Liverpool Sound and Vision Rating * * * * *
It doesn’t have to be big to be clever, it doesn’t require the sense of razzmatazz, the three ringed circus, over blown sense of production or the hype to be the best; all anything needs to be to stick in the mind of the viewer of art, of sport, of life, is to be honest and forgiving, the sense of knowing that the time on stage is the most important feeling and to give it all in the pursuit of natural, beguiling magic.
It was not just a sad day when Jimmy & the Revolvers called time on their flourishing lot, it was as if something had cracked in the Liverpool ethos, that a truly enjoyable and scintillating live sound had been ripped from the culture of the city and leaving a big black hole in its place.
It is always understandable when a band decides they cannot continue, the pressure on young groups these days is enormous, financially they are not backed in the same way that a group in the 70s and 80s would have been, they can also be largely and systematically let down by the very people they seek to entertain, that there has festered, with much distaste a feeling in some quarters that everybody who does something artistic, should do it for free, that the acclaim should be enough. It was not just a sad day when one of the great live bands of Liverpool in the last decade split; it was perhaps an indictment of a system that is rotten.
Sadness does not hold forever, the feeling of emptiness is not, hopefully, a permanent state, and as August 2017 drew itself wearily towards its end, the sense of history, of anniversaries hanging in the air sniffing out reminisce and remembrance, of the true dog days of summer coming round once more; so too did the memory, the live, the kicking, the utterly welcome and dearly beloved, re-emerged for one night only on the stage of Studio 2 and with a bang, with a seismic shunt of the heart strings, the echoes of Jimmy & the Revolvers blasted back into the eardrums and produced one of the nights of Liverpool to attend.
In a glorious and pulsating set, the smiles, the voice, the wonderful sound that had many a heart beating wildly inside venues such as Zanzibar and the unforgettable day inside the bombed out church of St. Luke’s, were to be felt again. Emotions run high in such circumstances and as one of their songs aptly reminds, You Are Not Alone, for this in all senses, epic and performed with passion.
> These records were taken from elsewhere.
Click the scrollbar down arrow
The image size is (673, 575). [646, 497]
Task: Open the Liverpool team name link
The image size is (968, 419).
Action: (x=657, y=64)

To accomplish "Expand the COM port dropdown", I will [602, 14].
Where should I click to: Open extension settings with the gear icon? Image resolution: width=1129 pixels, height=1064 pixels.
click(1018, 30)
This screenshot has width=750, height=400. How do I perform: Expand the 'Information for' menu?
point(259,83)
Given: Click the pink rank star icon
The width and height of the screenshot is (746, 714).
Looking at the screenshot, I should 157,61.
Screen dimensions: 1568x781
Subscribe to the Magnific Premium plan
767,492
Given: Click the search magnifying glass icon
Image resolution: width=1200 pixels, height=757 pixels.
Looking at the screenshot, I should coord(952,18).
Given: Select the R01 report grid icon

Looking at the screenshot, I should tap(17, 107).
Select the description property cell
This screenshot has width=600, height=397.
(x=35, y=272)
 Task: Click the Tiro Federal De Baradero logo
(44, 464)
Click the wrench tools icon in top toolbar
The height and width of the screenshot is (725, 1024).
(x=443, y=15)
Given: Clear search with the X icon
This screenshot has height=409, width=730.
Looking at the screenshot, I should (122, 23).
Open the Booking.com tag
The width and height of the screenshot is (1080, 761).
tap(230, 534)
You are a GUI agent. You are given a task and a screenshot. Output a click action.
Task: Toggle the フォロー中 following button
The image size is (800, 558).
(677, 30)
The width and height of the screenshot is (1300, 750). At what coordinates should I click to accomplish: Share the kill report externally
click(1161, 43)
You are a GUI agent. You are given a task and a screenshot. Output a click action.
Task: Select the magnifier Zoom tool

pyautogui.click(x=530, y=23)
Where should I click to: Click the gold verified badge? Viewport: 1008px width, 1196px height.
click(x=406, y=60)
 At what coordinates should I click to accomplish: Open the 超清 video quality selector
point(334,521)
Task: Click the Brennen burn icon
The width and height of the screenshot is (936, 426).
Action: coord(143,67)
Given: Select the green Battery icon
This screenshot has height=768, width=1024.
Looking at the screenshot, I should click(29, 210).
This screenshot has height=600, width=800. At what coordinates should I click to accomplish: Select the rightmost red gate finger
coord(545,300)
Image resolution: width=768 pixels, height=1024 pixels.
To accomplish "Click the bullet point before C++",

In songs such as Lonely, Everytime, Little Black Book, Weatherman, Sunday Morning and arguably one of the finest covers of The Everly Brothers hit, Cathy’s Clown, the memory of what was once exploded in high volume, great performance and a the killer drum solo at the end in which the group pushed drummer Ash Michael to possibly the peak of his time behind the snares, hi hat and symbolic cymbals.
Style comes in many forms, sometimes in the illusion of what is called fashion, for Jimmy & the Revolvers, style is just natural, a sense of giving all and regretfully feeling the fall out; however, as this night in Studio 2 proves, even if they are not around, their hold on the musical psyche of Liverpool holds absolute.